White House Vastly Overstates Federal Transparency, Auditors Report


There's been little progress in declassifying benign national security records or using technology to facilitate the release of documents.

The U.S. has only completed half the commitments it made two years ago under an international government transparency agreement, an independent auditor found recently.

That’s in stark contrast to a March report in which White House officials claimed the government had completed 24 of its 26 original commitments to the Open Government Partnership.

The government has made minimal progress at declassifying benign national security records or using new technology to make it easier for people to request documents under the Freedom of Information Act, according to the independent assessment.

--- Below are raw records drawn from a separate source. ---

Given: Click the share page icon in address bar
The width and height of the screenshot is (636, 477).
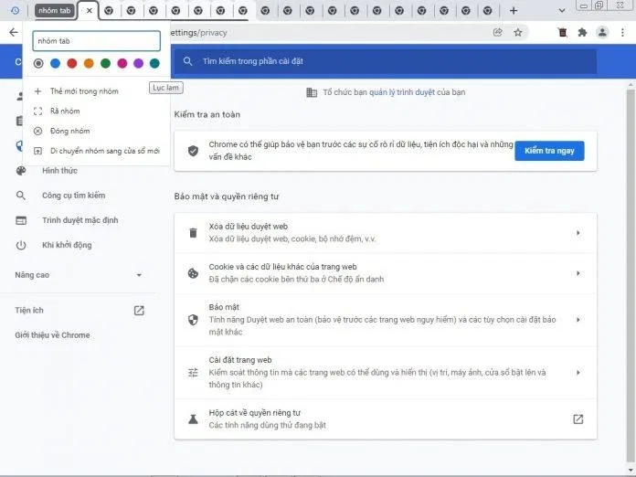Looking at the screenshot, I should [x=498, y=32].
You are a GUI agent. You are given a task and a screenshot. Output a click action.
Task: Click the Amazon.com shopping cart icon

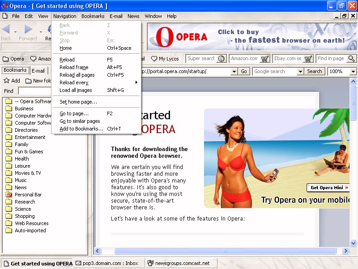pyautogui.click(x=265, y=59)
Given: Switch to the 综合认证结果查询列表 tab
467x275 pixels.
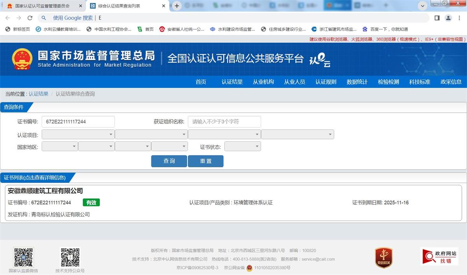Looking at the screenshot, I should click(x=125, y=6).
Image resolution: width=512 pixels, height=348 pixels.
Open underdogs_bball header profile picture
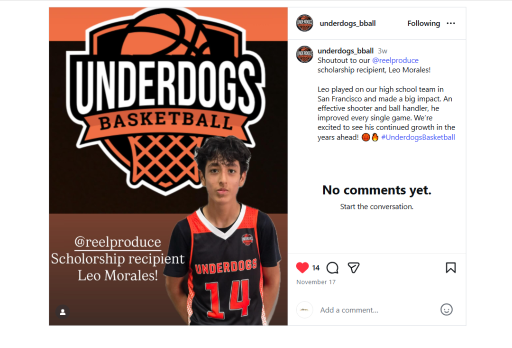pos(304,23)
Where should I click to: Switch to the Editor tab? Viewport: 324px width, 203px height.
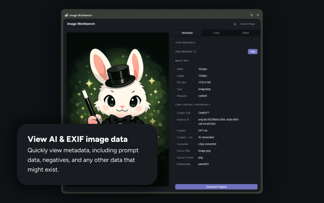coord(245,33)
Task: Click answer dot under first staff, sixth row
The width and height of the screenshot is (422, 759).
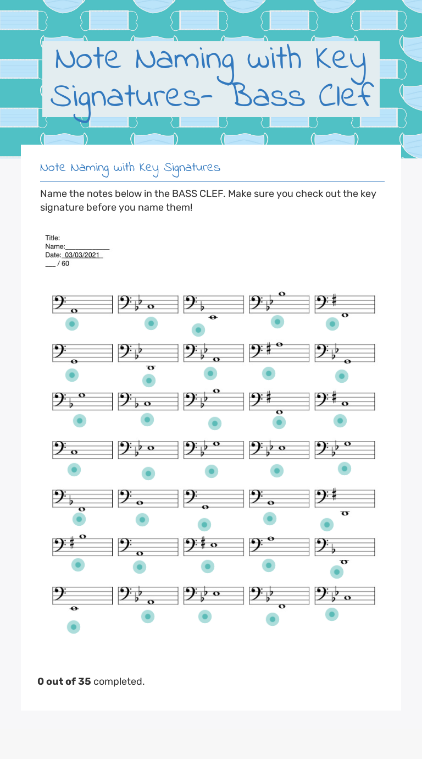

The White House claimed to have fulfilled both commitments, citing a presidential order to establish a National Declassification Center and several new websites that receive and manage FOIA requests. Those initiatives have largely failed, so far, to make government more transparent to citizens, according to the independent assessment.  

The assessment was partly written by Elaine Kamarck, a former Clinton administration official and Harvard Kennedy School of Government lecturer with added assessments from U.S. government officials and watchdogs.

The White House was unable to comment on a draft version of the assessment because it was delivered during the partial government shutdown, the report states.

The U.S. was a founding member of the international Open Government Partnership in 2011. The OGP is a voluntary group of 60 nations committed to being more transparent. The independent reporting mechanism is a biannual review of how participating nations are faring on their commitments.

Other commitments the White House is behind schedule on fulfilling include being more open about its foreign aid spending, forcing more transparency on U.S.-based corporations and ensuring federal agencies are adhering to their own open government plans, according to the assessment.

The administration has fared better on commitments to improve protection for government whistleblowers and to better engage the public using digital technology using its We the People petition website and other tools.

There are two commitments the White House acknowledged not fulfilling in March. One was to “develop best practices and metrics for public participation” in government programs, which officials rolled in with a larger program known as the federal digital strategy.

The other was ExpertNet, an online community of academic and private sector experts organized to advise federal officials. The White House canceled that program, and most independent assessors agreed ExpertNet would not have added much transparency or public engagement, the report said.

The assessment also dinged the White House for not seeking enough public input in developing its commitments. The administration is now gathering input for a second round of commitments to the OGP.